You know how we get stuck sometimes and all the stories and tips and rules we’ve learned don’t help us to see what’s next?

Well, that’s what I do! I help women, many of them grandmothers, use the creativity deep in their souls to nurture the lives they long for! ®

There will be lots of examples, and opportunities to join in, coming soon. And I’m here if you have questions.

For this moment, the beasties are hungry and there’s only one answer to that. Sardines!

ps… Oh, and blessings for you and yours… from the early days of a Legend painting.

pps… If you haven’t joined the blog mailing list yet, and are curious about what’s coming, now would be a great time! Just click that annoying thing that usually drives you nuts while you’re reading and join the family!

It’s My Turn!

Hi! It’s me, Phoebe. Mom’s been busy in class all weekend and she said I could blog. I wanted to have dinner first, but apparently, “It’s not time,” so here we go.

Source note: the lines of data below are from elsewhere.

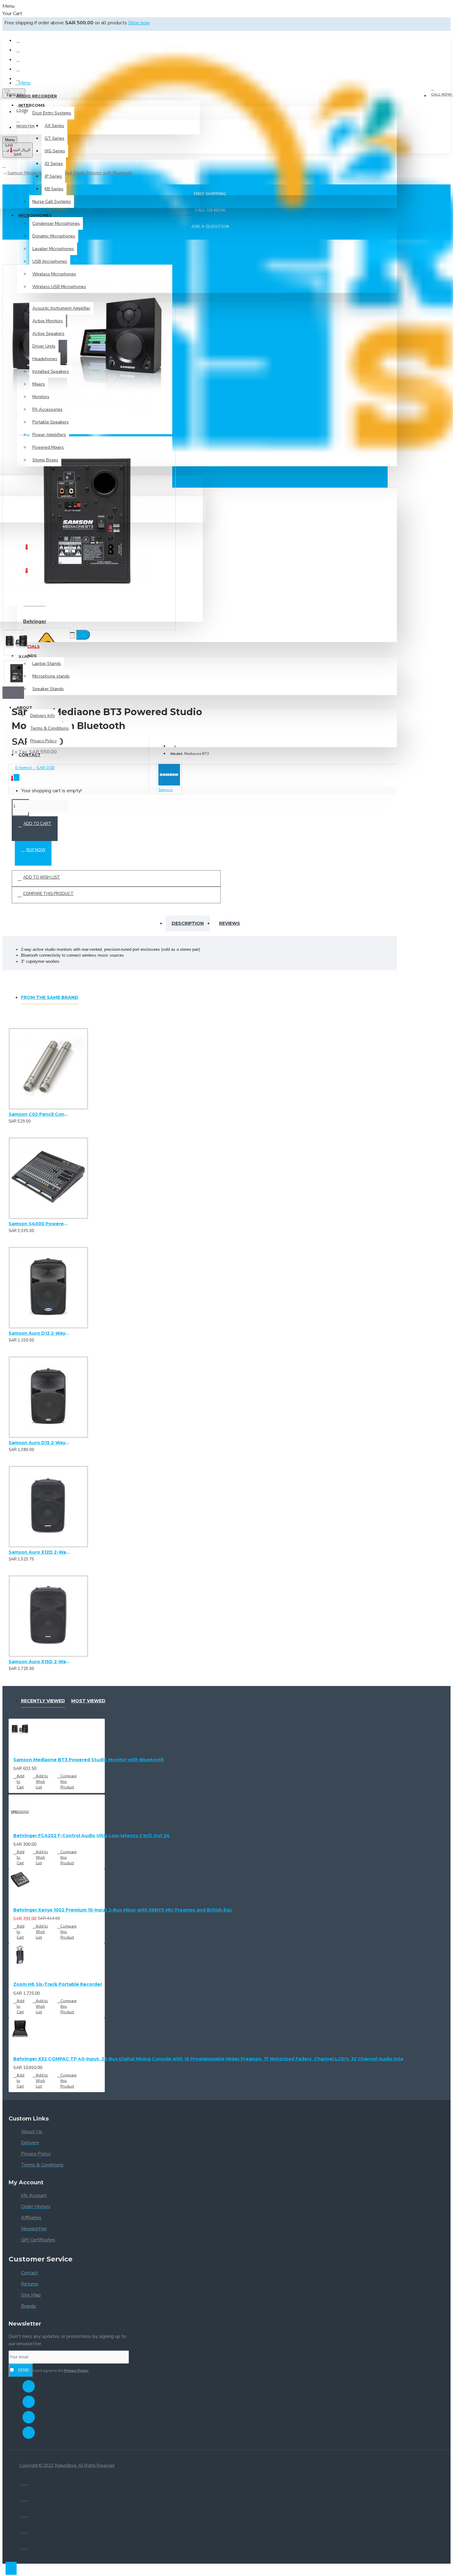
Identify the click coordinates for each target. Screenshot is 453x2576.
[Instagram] (28, 2417)
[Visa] (24, 2481)
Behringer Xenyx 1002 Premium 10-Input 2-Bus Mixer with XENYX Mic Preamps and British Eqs (122, 1910)
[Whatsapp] (28, 2432)
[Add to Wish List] (11, 1119)
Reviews (229, 923)
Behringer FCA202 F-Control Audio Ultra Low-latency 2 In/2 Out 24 (91, 1835)
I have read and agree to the (51, 2370)
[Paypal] (24, 2514)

Luther and I have new nicknames. We are now called the Pollen Mobility Executives! Pollen is the green stuff that’s everywhere when we go out. Also those little fuzzy brown things, I think.

It has something to do with trees and flowers growing. It’s possible Mom is just making that up to feel better about how good we are at moving it from outside to in.

Dad is in charge of dinner tonight. He’s good at it. Except I’m pretty sure Mom taught him to put a little extra food in Luther’s bowl like she does. (I know because it takes him longer to eat than it does me!)

I’m not sure what Mom’s class friends are talking about. Mom seems to be liking it, though a couple of times she’s cried like she does when she talks about how important our girls are to her and to something called the future of the world. I’m not so sure what future means but it sounds pretty important.

Now, if you’ve been hanging around a while, you know Mom really likes those little things she calls index cards. They don’t smell good but she writes on them anyway.

Today one of those index cards fell out of a book Mom had to get Dad to find on the bookshelf, which usually means she hasn’t opened it for a while. She read it to us:

No one had ever asked what it felt like to be me. Once I told the truth about that, I felt free.

Abilene, from The Help

I’m not too sure who Abilene is but, before I lived here, some people who didn’t understand what I needed chained me to a fence. It was really hot and I didn’t have any food or water.

Mom says that a lot of those people who yell on TV are really arguing about who gets to tell the truth about what it feels like to be them.

It seems like it would be easier for people because they can talk, but maybe that’s not the only problem.

Here’s what I know… Mom seems to like the people who think that it matters what everyone feels a whole lot better than she likes the ones who think only some of the people matter.

I think she’s right. I like feeling like I matter. And it’s about to be dinner time, which is a very good way to matter.